Cumulus Media bought 10 3/8% '08 notes in fourth quarter

Cumulus Media Inc. said on Tuesday (Feb. 18) that it had completed the repurchase of $27.4 million in aggregate principal amount of its 10 3/8% senior subordinated notes due 2008 during the fourth quarter.

Cumulus, an Atlanta-based radio station group owner, said that it had bought back the notes for $29.6 million, including repurchase premiums. It added that subsequent to Dec. 31, 2002 - when the quarter ended - and during the month of January 2003, it had repurchased an additional $30.1 million of the notes for $32.5 million, including repurchase premiums.

Pro forma for the repurchases completed in January, Cumulus' outstanding 10 3/8% notes balance as of Dec. 31 was $102.5 million.

Cumulus further said that during the quarter, it had successfully negotiated and completed the repurchase of 52,819 shares of its Series A Preferred Stock for approximately $60 million, including redemption premiums. As of Dec. 31, Cumulus' outstanding Series A Preferred Stock balance was $14.2 million, representing 14,168 shares outstanding.

In January, the company drew $43 million on its existing $112.5 million revolver under its credit facility. Proceeds from these borrowings were used to fund the previously announced acquisitions of stations in Ft. Walton Beach, Fla. and Macon, Ga. It said that as of Dec. 31 and pro forma for the repurchases of the 10 3/8% notes completed in January, and the Macon, nd Ft.

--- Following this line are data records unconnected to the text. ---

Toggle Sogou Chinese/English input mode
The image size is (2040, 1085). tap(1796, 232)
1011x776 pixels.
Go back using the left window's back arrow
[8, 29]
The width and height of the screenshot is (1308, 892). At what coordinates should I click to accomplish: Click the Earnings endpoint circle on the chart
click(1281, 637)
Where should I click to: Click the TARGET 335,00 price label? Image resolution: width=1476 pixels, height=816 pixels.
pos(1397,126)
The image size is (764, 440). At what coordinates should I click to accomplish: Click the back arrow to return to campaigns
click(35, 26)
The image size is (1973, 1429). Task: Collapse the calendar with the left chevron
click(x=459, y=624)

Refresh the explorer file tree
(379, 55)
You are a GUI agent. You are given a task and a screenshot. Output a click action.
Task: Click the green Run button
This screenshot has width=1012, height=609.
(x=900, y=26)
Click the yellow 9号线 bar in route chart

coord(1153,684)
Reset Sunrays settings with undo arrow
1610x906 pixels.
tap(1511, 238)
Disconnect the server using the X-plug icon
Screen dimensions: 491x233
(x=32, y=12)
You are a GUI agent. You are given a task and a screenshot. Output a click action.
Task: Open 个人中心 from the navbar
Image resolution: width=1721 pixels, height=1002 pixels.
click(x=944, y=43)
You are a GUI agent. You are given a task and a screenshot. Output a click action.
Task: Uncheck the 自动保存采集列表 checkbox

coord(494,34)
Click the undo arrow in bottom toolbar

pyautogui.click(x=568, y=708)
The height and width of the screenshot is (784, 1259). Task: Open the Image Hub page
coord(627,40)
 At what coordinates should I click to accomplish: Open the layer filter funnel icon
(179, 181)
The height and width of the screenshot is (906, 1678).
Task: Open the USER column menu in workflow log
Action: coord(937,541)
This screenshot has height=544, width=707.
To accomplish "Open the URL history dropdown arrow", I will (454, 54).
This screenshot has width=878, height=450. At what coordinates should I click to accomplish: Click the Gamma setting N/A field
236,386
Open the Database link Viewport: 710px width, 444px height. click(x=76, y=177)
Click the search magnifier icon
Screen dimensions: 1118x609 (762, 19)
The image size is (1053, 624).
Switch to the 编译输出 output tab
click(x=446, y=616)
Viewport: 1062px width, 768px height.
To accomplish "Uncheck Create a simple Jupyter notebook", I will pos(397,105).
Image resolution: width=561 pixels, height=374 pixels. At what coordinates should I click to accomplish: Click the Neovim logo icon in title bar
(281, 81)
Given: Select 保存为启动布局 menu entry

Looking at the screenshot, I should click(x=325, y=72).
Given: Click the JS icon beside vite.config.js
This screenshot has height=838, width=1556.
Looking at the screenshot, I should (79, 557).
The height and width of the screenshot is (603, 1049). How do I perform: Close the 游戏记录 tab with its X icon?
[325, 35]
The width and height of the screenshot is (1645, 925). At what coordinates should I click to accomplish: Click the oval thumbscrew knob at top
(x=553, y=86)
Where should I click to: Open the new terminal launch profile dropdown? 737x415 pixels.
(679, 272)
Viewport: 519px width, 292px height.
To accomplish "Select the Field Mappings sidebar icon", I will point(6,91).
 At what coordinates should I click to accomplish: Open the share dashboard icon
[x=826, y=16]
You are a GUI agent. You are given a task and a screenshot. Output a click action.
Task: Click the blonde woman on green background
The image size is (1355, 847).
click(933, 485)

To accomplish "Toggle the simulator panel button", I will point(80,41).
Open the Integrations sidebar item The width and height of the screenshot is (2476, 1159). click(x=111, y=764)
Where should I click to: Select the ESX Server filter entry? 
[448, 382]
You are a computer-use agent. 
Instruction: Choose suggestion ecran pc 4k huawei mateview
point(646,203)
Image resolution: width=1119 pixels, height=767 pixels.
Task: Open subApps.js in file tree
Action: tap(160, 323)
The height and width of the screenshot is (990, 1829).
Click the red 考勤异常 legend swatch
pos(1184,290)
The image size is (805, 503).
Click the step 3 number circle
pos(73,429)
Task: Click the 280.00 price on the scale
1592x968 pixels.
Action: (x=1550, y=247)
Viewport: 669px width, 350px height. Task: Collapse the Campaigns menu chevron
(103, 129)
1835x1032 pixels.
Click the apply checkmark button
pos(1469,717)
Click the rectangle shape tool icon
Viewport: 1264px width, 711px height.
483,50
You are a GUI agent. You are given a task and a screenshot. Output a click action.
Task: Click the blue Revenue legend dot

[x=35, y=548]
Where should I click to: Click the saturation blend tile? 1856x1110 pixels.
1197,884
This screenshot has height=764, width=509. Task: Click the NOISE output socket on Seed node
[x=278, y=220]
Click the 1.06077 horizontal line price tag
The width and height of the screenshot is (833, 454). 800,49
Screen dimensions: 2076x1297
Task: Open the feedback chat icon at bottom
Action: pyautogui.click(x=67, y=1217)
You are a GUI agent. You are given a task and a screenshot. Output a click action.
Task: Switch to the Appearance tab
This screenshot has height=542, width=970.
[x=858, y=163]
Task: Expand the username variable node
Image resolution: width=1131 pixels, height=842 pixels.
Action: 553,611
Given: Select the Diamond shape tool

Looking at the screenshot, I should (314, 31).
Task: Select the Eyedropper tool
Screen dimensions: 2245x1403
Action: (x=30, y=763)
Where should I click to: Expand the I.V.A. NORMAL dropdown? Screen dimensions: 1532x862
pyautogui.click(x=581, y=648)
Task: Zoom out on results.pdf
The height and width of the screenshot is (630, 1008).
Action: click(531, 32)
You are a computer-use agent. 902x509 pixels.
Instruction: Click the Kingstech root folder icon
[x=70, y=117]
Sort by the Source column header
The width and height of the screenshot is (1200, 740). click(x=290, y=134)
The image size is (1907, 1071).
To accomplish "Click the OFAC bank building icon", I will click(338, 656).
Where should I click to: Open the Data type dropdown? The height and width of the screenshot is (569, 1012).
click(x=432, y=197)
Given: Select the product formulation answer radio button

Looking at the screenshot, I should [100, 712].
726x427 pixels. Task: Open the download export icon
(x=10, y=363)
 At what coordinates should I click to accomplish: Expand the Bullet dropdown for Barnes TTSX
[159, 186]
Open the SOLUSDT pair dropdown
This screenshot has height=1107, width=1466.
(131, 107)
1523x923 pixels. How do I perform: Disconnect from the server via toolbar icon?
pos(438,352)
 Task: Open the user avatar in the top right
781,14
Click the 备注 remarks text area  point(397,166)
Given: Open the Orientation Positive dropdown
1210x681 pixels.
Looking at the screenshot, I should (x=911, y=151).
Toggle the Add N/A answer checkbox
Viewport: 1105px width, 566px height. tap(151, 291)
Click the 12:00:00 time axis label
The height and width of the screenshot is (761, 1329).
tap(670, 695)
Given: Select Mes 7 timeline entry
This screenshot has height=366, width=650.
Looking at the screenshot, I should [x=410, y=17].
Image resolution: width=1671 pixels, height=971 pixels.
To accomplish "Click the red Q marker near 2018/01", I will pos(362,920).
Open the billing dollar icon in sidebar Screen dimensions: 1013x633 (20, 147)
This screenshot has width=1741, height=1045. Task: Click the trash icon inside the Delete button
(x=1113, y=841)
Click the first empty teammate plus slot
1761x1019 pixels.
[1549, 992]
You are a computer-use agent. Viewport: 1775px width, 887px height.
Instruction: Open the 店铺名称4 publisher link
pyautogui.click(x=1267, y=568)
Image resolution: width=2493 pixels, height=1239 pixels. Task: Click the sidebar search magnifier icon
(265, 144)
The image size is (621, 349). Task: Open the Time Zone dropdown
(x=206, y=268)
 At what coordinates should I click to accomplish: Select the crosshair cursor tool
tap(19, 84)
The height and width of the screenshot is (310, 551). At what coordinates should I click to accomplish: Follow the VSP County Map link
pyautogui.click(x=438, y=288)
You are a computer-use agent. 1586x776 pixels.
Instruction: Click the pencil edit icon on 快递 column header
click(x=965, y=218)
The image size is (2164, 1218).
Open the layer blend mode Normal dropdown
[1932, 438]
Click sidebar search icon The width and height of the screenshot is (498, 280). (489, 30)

Walton Beach acquisitions that also were completed in January, Cumulus had net long-term debt and preferred stock of $447.3 million, consisting of $330.5 million in bank debt, $102.5 million in remaining outstanding 10 3/8% notes, $200,000 in other debt and $14.2 million in Series A Preferred Stock. Its ratio of net long-term debt and preferred stock (including the 10 3/8% notes repurchases) to trailing 12-month pro forma EBITDA as of Dec. 31 is approximately 5.2x.